**What you need to do:** Each line from the one holding "Viewport: 918px width, 733px height." to the last line below must be written out exactly, with no other output.

..........

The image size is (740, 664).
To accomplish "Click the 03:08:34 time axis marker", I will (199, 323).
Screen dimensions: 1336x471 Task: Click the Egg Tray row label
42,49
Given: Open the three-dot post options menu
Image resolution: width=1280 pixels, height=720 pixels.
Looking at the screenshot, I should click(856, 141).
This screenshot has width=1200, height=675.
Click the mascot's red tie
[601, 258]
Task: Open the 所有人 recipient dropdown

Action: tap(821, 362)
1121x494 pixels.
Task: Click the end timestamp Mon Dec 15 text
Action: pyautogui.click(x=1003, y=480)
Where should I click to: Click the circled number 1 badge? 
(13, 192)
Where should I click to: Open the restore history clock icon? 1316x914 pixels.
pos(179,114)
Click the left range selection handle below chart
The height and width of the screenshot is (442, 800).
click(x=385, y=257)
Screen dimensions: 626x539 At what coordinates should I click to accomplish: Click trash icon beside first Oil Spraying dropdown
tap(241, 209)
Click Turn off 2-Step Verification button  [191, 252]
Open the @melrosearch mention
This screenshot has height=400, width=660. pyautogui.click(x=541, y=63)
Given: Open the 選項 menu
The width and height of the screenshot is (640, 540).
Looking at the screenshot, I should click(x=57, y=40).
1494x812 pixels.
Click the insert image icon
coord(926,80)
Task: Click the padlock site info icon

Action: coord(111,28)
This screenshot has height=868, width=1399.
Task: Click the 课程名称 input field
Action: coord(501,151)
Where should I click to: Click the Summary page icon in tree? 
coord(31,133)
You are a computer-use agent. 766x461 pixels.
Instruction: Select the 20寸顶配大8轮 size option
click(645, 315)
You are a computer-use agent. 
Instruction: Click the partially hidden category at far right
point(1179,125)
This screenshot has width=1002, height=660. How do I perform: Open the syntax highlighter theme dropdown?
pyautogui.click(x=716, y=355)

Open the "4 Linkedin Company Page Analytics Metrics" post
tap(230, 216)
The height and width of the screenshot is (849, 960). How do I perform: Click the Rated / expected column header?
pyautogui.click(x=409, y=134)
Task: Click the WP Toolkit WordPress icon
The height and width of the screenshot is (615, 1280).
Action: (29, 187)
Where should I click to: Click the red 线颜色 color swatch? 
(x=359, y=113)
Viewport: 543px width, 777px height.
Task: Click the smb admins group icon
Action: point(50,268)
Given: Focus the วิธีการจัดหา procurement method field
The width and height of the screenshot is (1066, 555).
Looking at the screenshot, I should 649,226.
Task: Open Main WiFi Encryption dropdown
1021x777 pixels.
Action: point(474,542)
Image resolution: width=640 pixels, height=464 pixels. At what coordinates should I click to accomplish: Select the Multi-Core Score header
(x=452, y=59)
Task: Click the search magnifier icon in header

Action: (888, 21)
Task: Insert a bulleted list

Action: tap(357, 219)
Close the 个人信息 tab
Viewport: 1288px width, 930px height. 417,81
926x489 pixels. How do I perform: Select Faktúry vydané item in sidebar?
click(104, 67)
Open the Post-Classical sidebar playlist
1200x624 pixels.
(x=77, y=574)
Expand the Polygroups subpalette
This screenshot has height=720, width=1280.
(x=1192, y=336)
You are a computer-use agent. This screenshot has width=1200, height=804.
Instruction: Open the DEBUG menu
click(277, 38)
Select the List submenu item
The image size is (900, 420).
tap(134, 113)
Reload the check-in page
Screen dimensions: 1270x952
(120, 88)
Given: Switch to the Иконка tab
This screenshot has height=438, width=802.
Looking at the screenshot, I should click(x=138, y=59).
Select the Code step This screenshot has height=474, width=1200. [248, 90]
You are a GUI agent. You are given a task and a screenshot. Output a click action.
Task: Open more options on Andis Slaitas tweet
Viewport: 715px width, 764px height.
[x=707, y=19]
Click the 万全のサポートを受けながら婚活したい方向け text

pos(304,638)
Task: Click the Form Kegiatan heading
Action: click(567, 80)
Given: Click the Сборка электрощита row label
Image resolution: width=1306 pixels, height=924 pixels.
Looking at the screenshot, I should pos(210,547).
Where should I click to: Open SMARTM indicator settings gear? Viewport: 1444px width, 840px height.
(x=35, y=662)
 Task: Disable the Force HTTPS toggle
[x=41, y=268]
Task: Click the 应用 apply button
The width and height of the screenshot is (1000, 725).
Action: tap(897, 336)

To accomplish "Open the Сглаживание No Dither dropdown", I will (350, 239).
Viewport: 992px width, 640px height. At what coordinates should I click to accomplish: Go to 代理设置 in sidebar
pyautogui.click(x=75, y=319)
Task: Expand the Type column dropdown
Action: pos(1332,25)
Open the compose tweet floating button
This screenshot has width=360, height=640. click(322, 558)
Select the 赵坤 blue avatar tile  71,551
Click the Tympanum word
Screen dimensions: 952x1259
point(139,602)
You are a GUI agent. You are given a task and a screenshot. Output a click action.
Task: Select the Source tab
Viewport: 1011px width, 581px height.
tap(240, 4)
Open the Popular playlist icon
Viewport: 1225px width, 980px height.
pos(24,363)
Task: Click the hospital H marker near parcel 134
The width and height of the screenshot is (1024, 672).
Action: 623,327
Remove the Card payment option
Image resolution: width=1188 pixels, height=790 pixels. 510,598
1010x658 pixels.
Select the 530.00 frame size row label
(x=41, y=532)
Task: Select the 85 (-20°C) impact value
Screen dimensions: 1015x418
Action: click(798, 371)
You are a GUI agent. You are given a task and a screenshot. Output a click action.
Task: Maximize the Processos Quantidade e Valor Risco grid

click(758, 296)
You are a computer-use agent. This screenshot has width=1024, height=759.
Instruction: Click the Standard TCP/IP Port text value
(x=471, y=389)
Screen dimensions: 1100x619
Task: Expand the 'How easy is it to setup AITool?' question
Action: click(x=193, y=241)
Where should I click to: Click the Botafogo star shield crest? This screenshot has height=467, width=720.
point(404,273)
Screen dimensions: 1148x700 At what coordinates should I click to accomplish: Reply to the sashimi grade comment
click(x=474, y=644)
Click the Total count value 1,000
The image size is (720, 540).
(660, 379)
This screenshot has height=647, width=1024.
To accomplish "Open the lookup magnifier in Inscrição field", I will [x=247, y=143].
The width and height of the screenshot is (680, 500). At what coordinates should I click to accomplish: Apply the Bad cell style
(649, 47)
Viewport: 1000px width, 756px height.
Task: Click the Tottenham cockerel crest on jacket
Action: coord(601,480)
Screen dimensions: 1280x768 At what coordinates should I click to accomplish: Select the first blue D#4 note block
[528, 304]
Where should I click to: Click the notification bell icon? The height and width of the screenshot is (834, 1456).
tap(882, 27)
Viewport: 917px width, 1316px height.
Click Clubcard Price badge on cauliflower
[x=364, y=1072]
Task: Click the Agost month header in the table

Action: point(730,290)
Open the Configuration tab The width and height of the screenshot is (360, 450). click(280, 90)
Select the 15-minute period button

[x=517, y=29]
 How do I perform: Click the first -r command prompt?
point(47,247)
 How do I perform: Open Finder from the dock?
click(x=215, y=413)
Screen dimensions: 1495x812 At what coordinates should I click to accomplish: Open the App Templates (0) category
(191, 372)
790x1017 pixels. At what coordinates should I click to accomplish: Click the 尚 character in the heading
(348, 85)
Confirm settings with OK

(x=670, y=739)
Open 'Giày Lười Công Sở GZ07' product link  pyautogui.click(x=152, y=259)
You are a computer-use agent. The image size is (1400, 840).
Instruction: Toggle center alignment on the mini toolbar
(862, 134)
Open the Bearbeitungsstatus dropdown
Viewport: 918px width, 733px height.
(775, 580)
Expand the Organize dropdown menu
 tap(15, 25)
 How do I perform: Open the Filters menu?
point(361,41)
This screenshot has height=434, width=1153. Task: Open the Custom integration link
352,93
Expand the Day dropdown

..........

**Expected answer:**
Viewport: 918px width, 733px height.
(775, 580)
Expand the Organize dropdown menu
 tap(15, 25)
 How do I perform: Open the Filters menu?
point(361,41)
This screenshot has height=434, width=1153. Task: Open the Custom integration link
352,93
Expand the Day dropdown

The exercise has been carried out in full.